Birgitte ne marmonna rien d’inconvenant, mais Elayne ne fut pas dupe. L’archère détestait les réunions stratégiques. Une bizarrerie, pour une femme qui avait participé à des milliers de batailles. Une héroïne qui, de plus, avait sauvé d’innombrables vies au fil des plus grands événements de l’histoire.

Les deux femmes arrivèrent devant le pavillon de commandement, le seul dont l’armée s’était encombrée en plus de celui d’Elayne. À l’intérieur, Bashere s’entretenait avec plusieurs officiers : Abell Cauthon, Gallenne et Trom, le commandant en second des Capes Blanches.

Galad, comme Perrin, était avec les « provocateurs » de Caemlyn. Elayne trouva Trom étonnamment sympathique – bien plus que Galad, en tout cas.

— Alors ? demanda-t-elle.

— Majesté, la salua Trom en s’inclinant.

S’il n’aimait pas avoir affaire à une Aes Sedai, il le cachait bien. Les autres militaires saluèrent la reine – sauf Bashere, qui lui fit un petit geste amical puis désigna les cartes d’état-major.
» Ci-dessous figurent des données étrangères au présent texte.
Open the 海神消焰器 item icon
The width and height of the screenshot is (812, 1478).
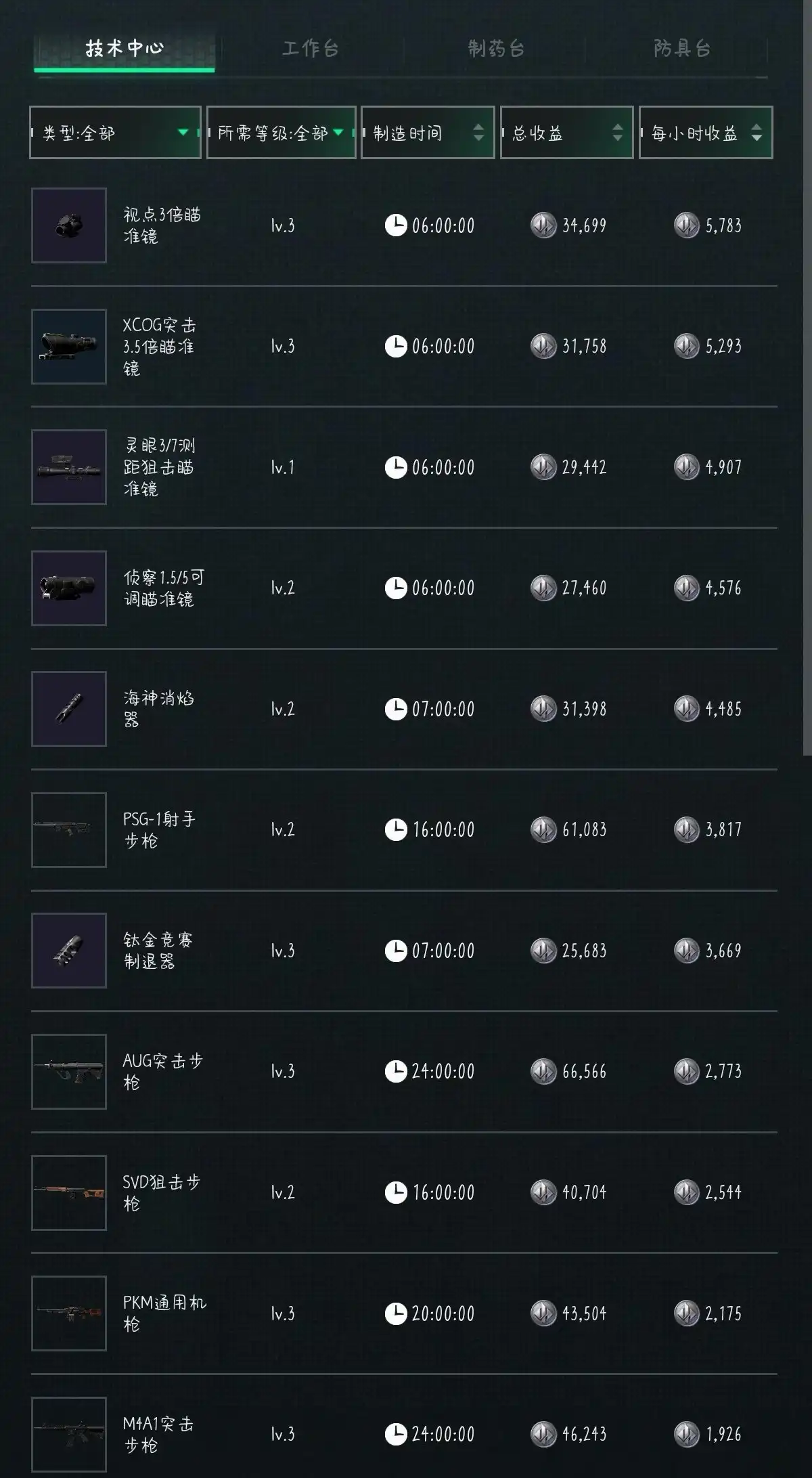tap(69, 709)
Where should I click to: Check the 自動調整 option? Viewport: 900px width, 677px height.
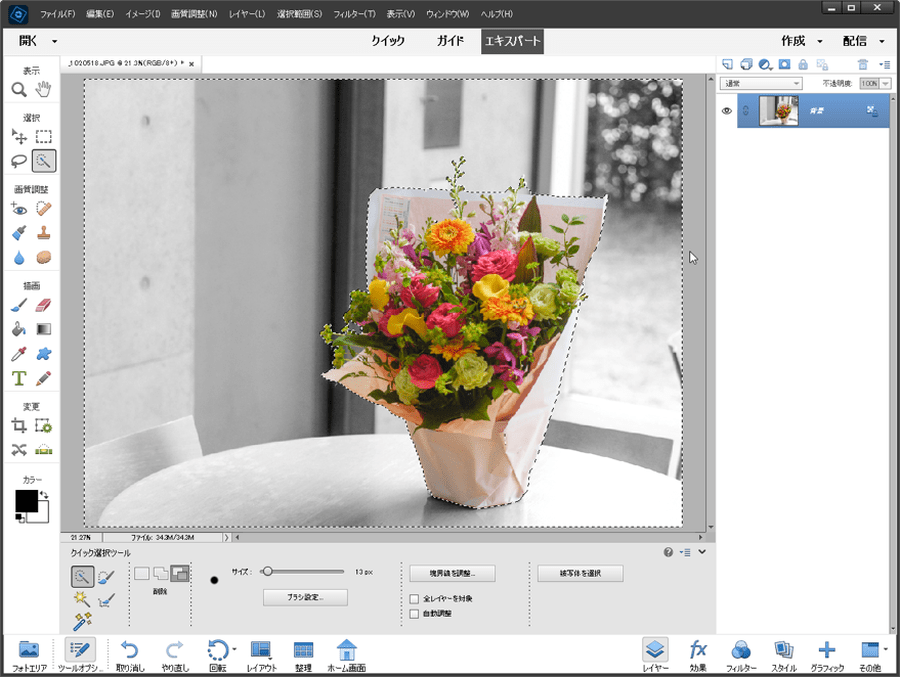click(414, 613)
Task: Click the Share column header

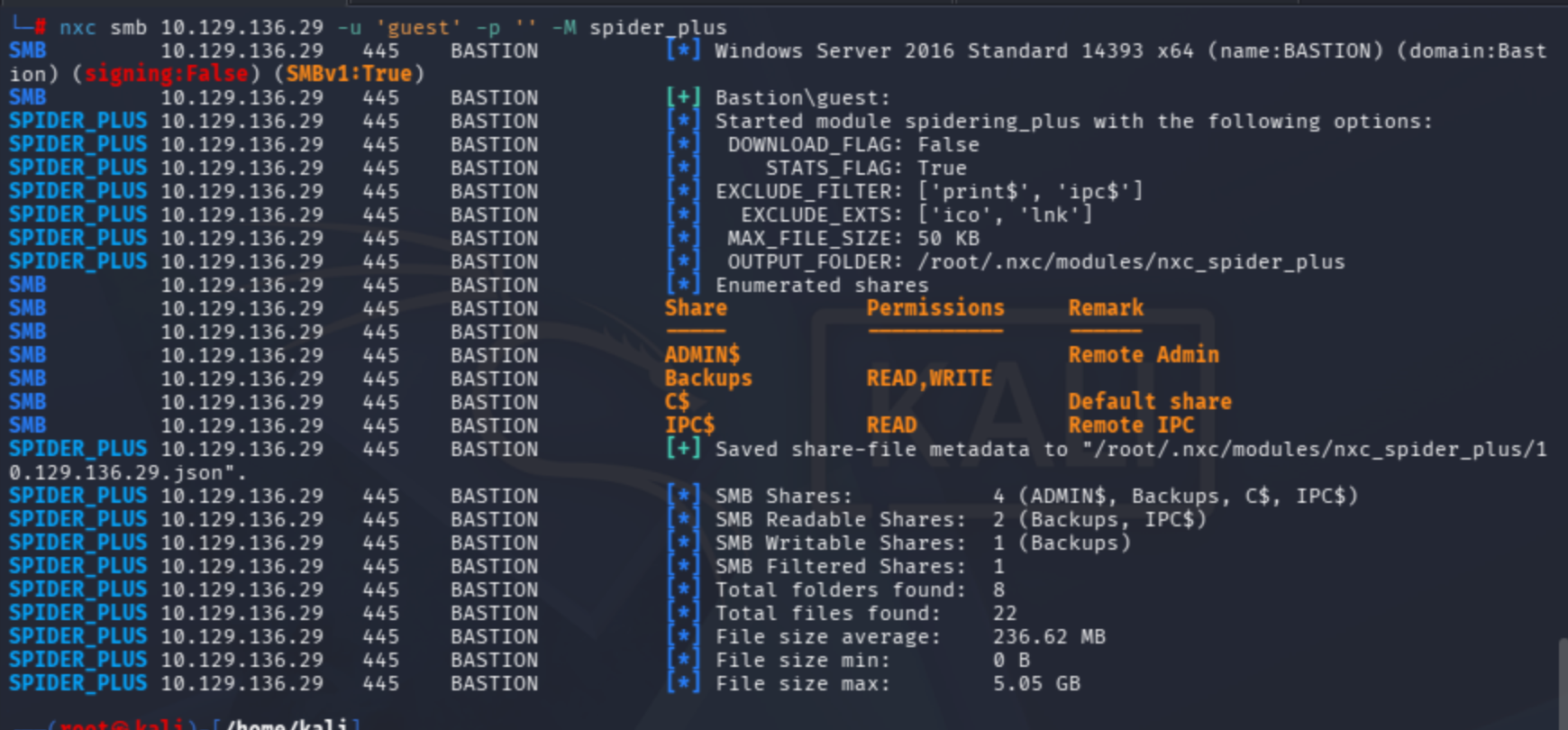Action: tap(696, 308)
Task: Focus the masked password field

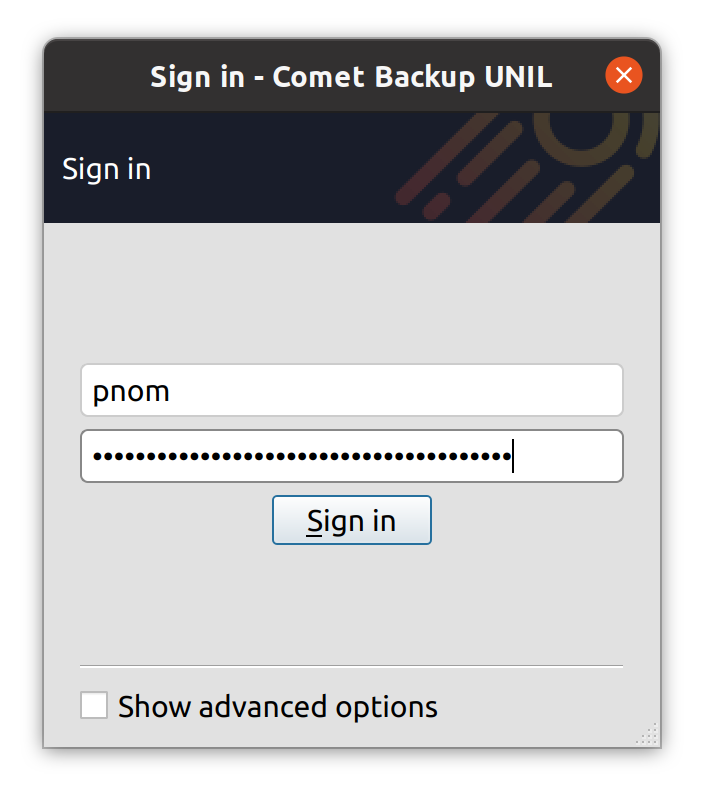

— Nous avons reçu des rapports sur tous les fronts…, annonça-t-il. Au Kandor, des réfugiés rejoignent sans cesse la Chaire d’Amyrlin, et il y a beaucoup de combattants parmi eux. Des soldats de maisons nobles et des gardes de marchands, en grande partie. Les forces du seigneur Ituralde attendent toujours le seigneur Dragon avant de partir pour le mont Shayol Ghul. (Il se lissa la moustache.) Quand ces armées seront entrées dans la vallée, il n’y aura plus de retour en arrière possible…

— Et les Frontaliers ? demanda Elayne.

Bashere désigna une carte du Shienar.

— Ils résistent.

Soudain, Elayne se demanda si Uno n’aurait pas préféré se battre avec ses compatriotes, à la brèche de Tarwin.

— Mais le dernier messager m’a appris que nos alliés craignent d’être débordés, et qu’ils envisagent de battre en retraite.

Egwene se rembrunit.

— Ça va si mal que ça ? Ces hommes étaient censés tenir jusqu’à ce que j’en aie terminé avec les Trollocs, en Andor. À l’origine, c’était le plan.

— Exact, concéda Bashere.

— Vas-tu me dire qu’un plan, lors d’une guerre, cesse d’exister lorsque la première épée est dégainée ? Ou quand s’abat la première flèche ?

— Ou quand la première lance est levée…, marmonna Bashere entre ses dents.

Elayne tapota la carte du bout d’un index.

— Je sais tout ça… Mais j’ai aussi conscience que le seigneur Agelmar est assez brillant pour retenir une horde de Trollocs – surtout si toutes les armées frontalières l’épaulent.

— Pour l’instant, nos forces tiennent, dit Bashere. Mais elles sont soumises à une forte pression. (D’une main levée, il coupa court aux objections d’Elayne.) Je sais que l’idée d’un repli t’inquiète, mais si j’étais toi, je ne m’opposerais pas à Agelmar. Sa réputation de grand capitaine, il la mérite. De plus, il est sur place et pas nous. Cet homme sait ce qu’il fait.

Elayne prit une grande inspiration.

— Oui, tu as raison. Vois si Egwene peut lui envoyer des renforts. En attendant, nous devons remporter notre bataille très vite.

Combattre sur quatre fronts consumait les ressources à une vitesse effrayante.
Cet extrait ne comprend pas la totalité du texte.